An exact copy of every line from the one holding "The width and" to the end of the entries below is required; leave the pictures out.

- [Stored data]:
--- --- ---
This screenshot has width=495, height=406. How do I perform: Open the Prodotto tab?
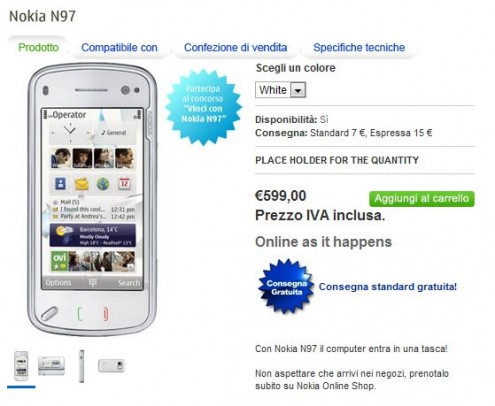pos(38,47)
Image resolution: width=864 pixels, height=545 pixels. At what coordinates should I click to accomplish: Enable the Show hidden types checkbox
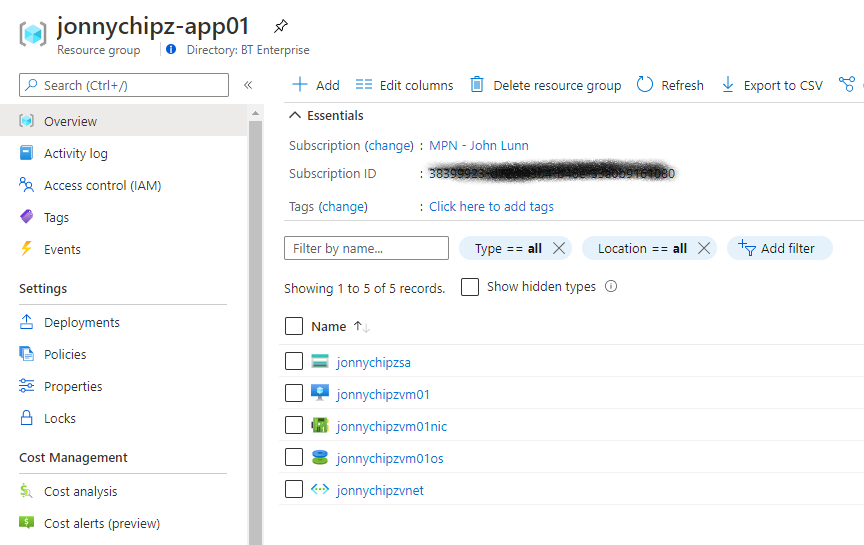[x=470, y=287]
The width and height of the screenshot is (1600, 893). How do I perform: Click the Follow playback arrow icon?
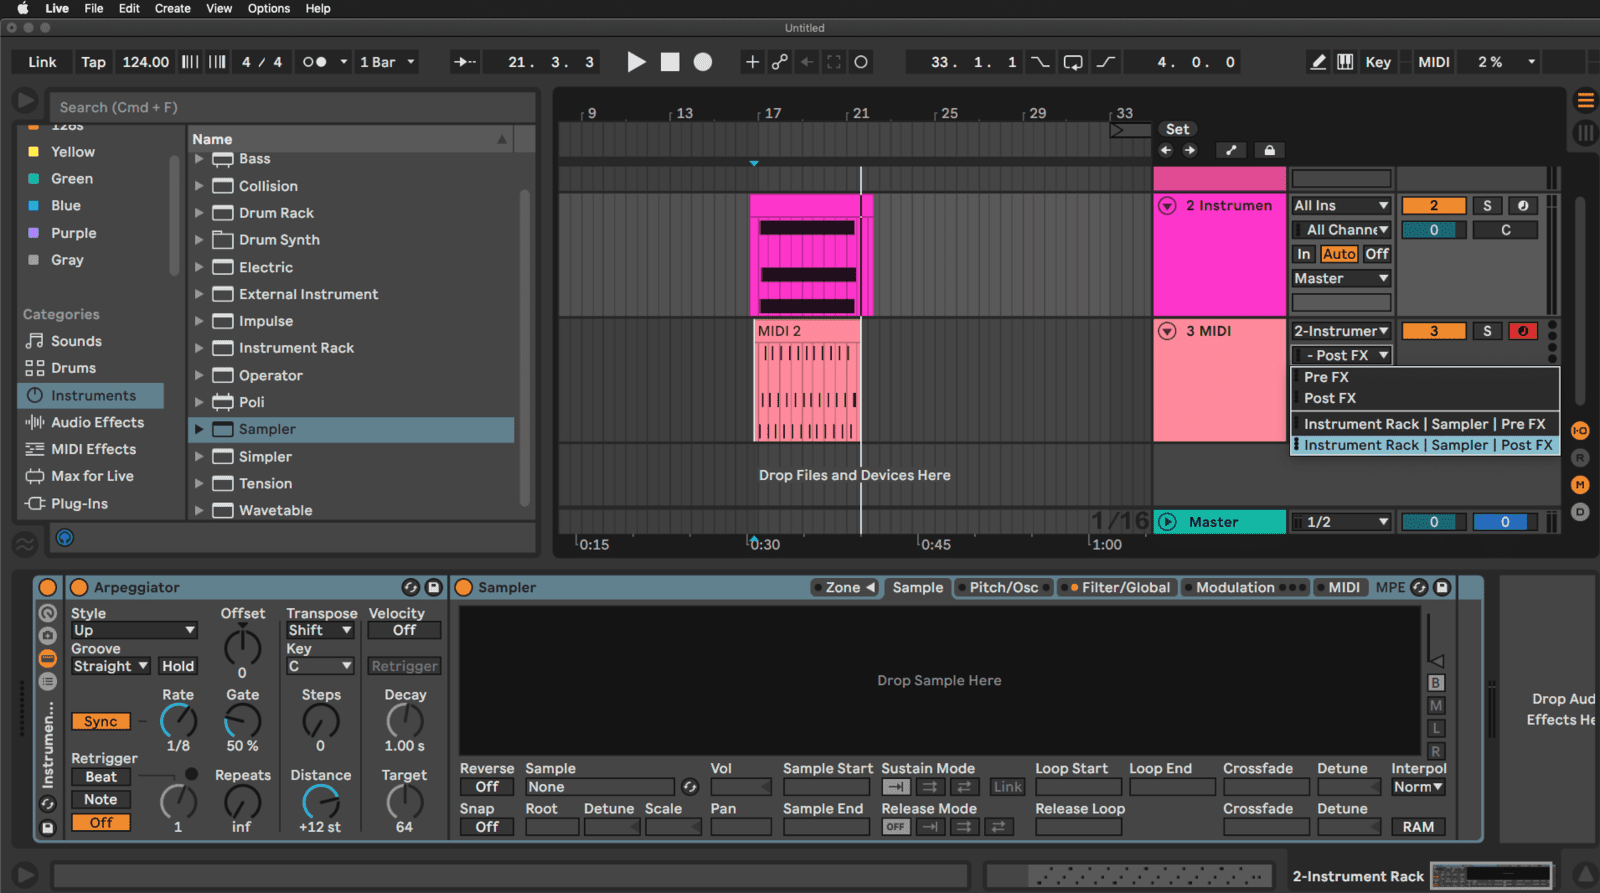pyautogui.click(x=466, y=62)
--- --- ---
- [RESPONSE TO THIS EXERCISE]:
The width and height of the screenshot is (1600, 893). How do I perform: Click the Follow playback arrow icon?
pyautogui.click(x=466, y=62)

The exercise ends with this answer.